---------- RECORDS TO USE ----------

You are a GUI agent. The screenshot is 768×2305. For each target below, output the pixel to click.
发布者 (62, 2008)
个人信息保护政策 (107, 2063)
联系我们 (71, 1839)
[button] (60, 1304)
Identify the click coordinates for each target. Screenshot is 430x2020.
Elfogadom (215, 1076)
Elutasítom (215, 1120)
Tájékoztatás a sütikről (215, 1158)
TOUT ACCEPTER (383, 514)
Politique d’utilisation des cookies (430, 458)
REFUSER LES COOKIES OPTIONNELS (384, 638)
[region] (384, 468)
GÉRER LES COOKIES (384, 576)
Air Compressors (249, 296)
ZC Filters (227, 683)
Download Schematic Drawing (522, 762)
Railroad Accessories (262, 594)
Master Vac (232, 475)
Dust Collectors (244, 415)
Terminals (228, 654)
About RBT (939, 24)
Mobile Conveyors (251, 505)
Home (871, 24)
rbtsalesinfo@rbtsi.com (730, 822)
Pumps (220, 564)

----------

__WORK REQUEST__: All of the listing above should be restated word for word.

__SOLUTION FOR THIS EXERCISE__:
You are a GUI agent. The screenshot is 768×2305. For each target below, output the pixel to click.
发布者 (62, 2008)
个人信息保护政策 (107, 2063)
联系我们 (71, 1839)
[button] (60, 1304)
Identify the click coordinates for each target. Screenshot is 430x2020.
Elfogadom (215, 1076)
Elutasítom (215, 1120)
Tájékoztatás a sütikről (215, 1158)
TOUT ACCEPTER (383, 514)
Politique d’utilisation des cookies (430, 458)
REFUSER LES COOKIES OPTIONNELS (384, 638)
[region] (384, 468)
GÉRER LES COOKIES (384, 576)
Air Compressors (249, 296)
ZC Filters (227, 683)
Download Schematic Drawing (522, 762)
Railroad Accessories (262, 594)
Master Vac (232, 475)
Dust Collectors (244, 415)
Terminals (228, 654)
About RBT (939, 24)
Mobile Conveyors (251, 505)
Home (871, 24)
rbtsalesinfo@rbtsi.com (730, 822)
Pumps (220, 564)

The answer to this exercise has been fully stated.